A booster should do it! Updated rabies guidelines advise less dire protocols
Have a veterinary patient bitten by a rabid animal that isn’t quite up to date on its rabies vaccination? You may be able to hold off on the quarantine, or, worse, euthanasia. The Compendium of Animals Rabies Prevention and Control, 2016, appearing in the March 1, 2016, issue of the Journal of the American Veterinary Medical Association, has updated the protocol for such animals to receiving a booster and then putting them under observation.
The change came about after a study conducted at the Kansas State Diagnostic Laboratory found that “dogs with out-of-date vaccination status were not inferior in their antibody response following booster rabies vaccination, compared with dogs with current vaccination status.”1
Other changes from the 2011 compendium—the last time the rabies recommendations were updated—are for dogs and cats that have never been vaccinated but exposed to rabies to be under quarantine only a period four months instead of six as previously advised.

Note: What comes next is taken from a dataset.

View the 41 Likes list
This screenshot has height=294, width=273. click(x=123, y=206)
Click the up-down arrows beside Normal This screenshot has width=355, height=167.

What if you don’t know an animal’s rabies status? In an American Veterinary Medical Association (AVMA) press release, Catherine M. Brown, DVM, MSc, MPH, co-chair of the compendium committee, says, “The most confusing category is dogs and cats that are overdue for a booster vaccination—so, they have received a rabies vaccination at some point, but there is no appropriate documentation. The simplest thing to do is go ahead and booster that animal—get them to veterinary medical care, give them a booster—and then place them in strict quarantine for four months. So, essentially, you’re treating them as an unvaccinated animal.”
1. Moore MC, Davis RD, Kang Q, et al. Comparison of anamnestic responses to rabies vaccination in dogs and cats with current and out-of-date vaccination status. J Am Vet Med Assoc 2015;246(2):205-211.